One day in June 2009, she was picking berries with a group of Muslim women in the town of Sheikhupura in the Punjab province. The women got upset that she drank from the same water bowl as them. An argument ensued, and the women went to police and accused her of saying something along the lines of "My Christ died for me, what did Muhammad do for you?" She was promptly arrested.
The American Center for Law and Justice and other groups are calling on Christians to raise up their voices to support her by signing to a petition that will be delivered to the Pakistani Supreme Court.
The European Centre for Law and Justice's affiliate in Pakistan, the Organization for Legal Aid, spoke with the Christian mother's attorney, who confirmed the October date for the hearing, the ACLJ said.
"Normally, it takes about three to five years for a case to come up for a hearing before the Supreme Court.
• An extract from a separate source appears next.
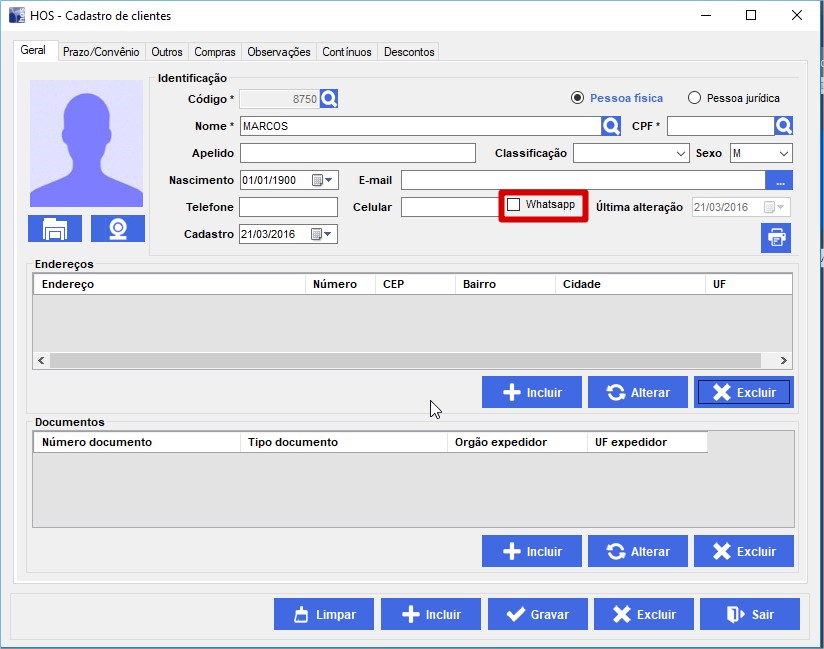Open photo from folder icon under avatar
Image resolution: width=824 pixels, height=649 pixels.
click(x=55, y=229)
But since the petition for early hearing was granted, the case will be forwarded to the court's registrar to set the date," it added.
Asia Bibi's case also reached Pope Francis at the Vatican, who in April met with and prayed for her family in Rome.
"We are here in Italy to make sure we can be the voice of an innocent woman who has been suffering in jail for six years," Catholic News Agency quoted Masih, as saying. "Since the day Asia Bibi was arrested, our family is totally destroyed. The children cannot survive without their mother. Asia Bibi misses her children, the children miss her."